# [INSTRUCTION]
Gather every line in the material below that contains the word "Click".

# [SUPPLIED ENTRIES]
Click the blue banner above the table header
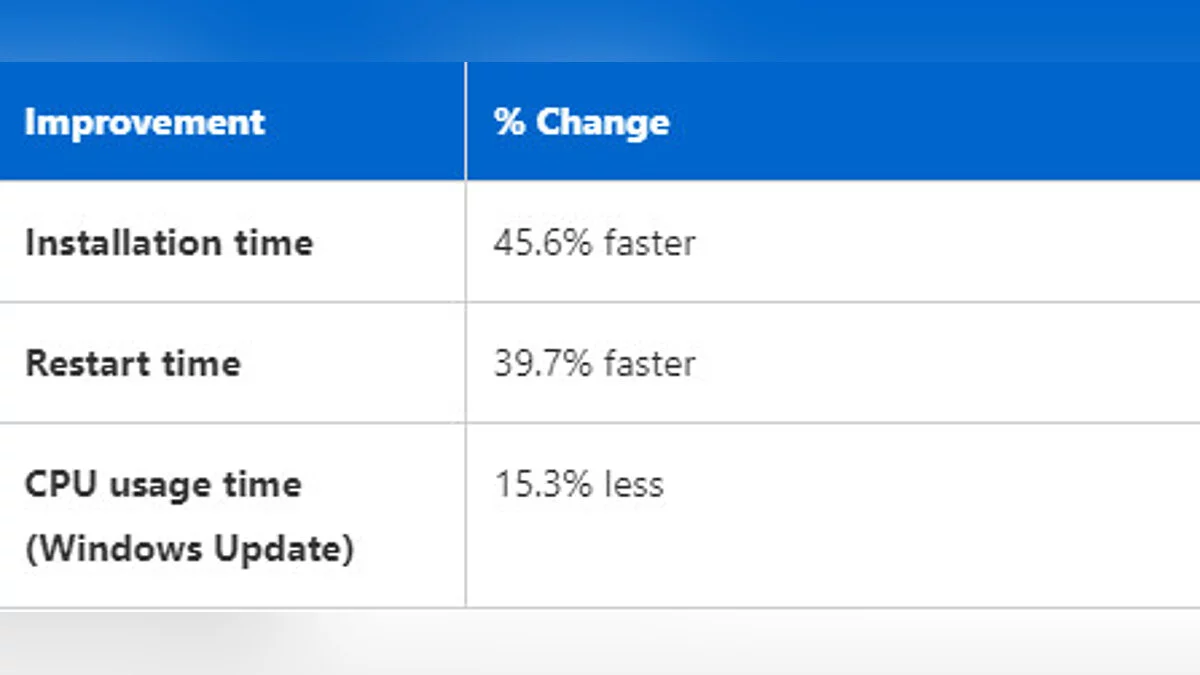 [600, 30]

---

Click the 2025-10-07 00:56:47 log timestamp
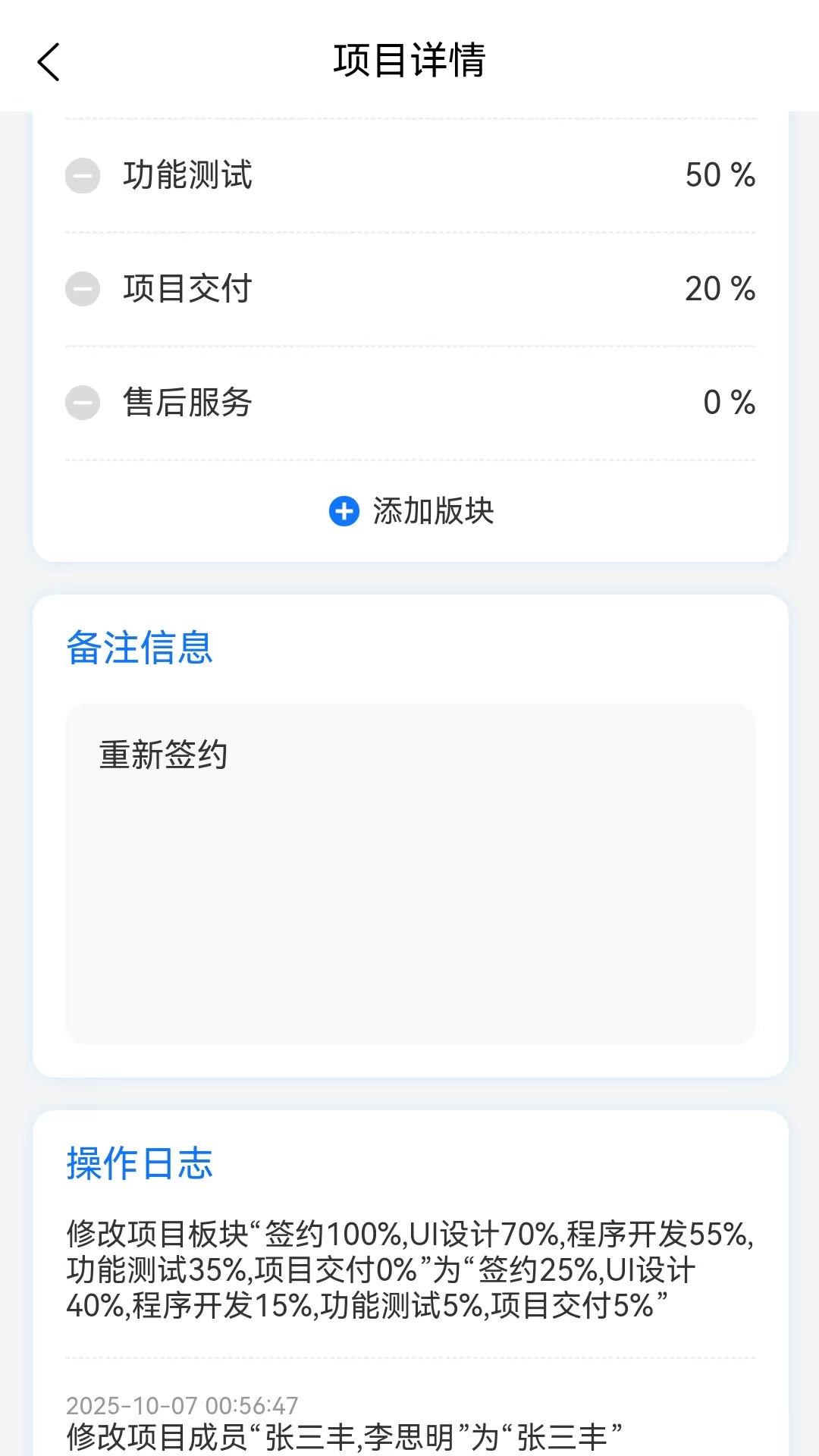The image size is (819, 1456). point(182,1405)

* * *

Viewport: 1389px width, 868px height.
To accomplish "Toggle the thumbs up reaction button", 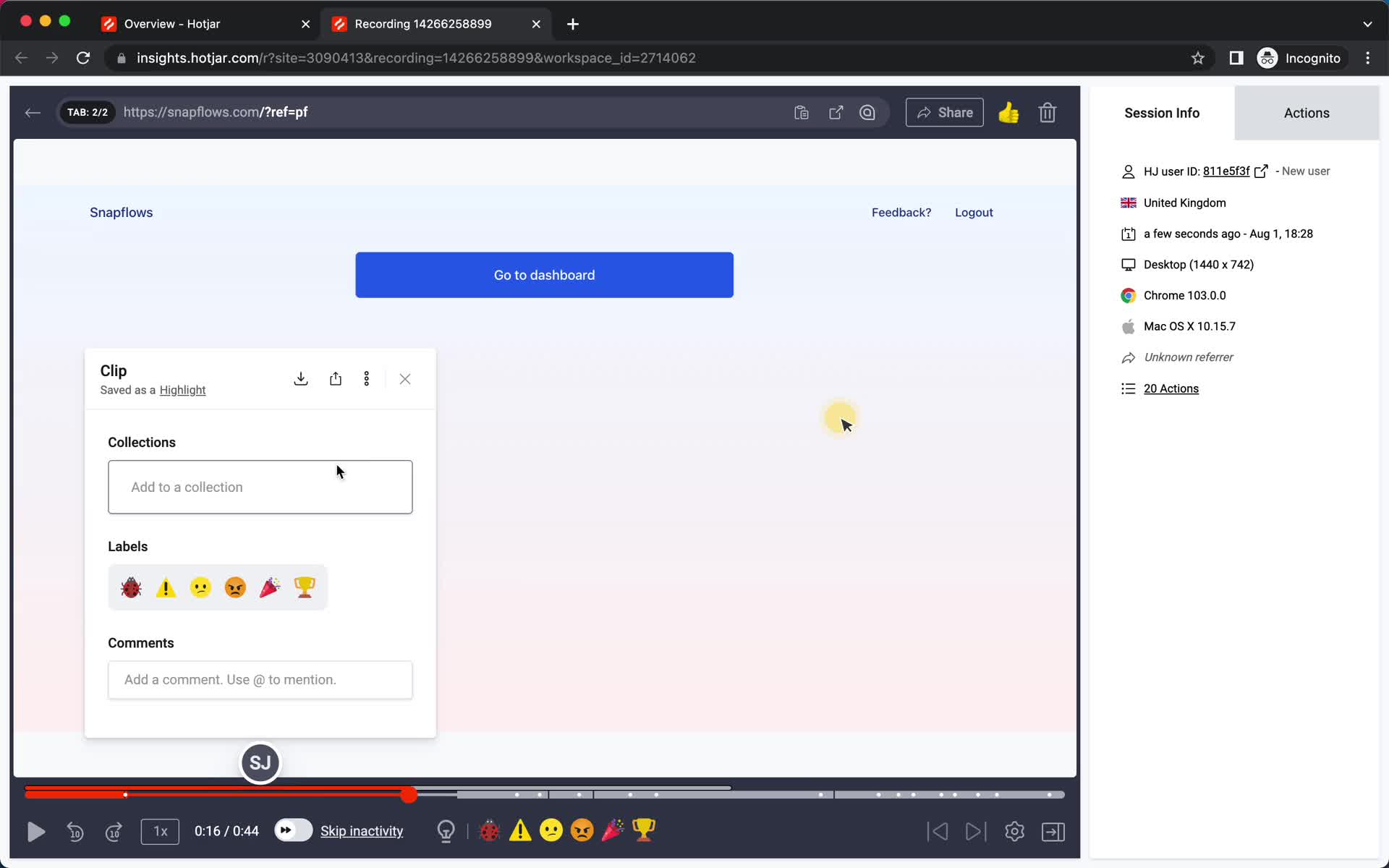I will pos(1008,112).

# [THE SOLUTION]
Click the blue banner above the table header
Click the 2025-10-07 00:56:47 log timestamp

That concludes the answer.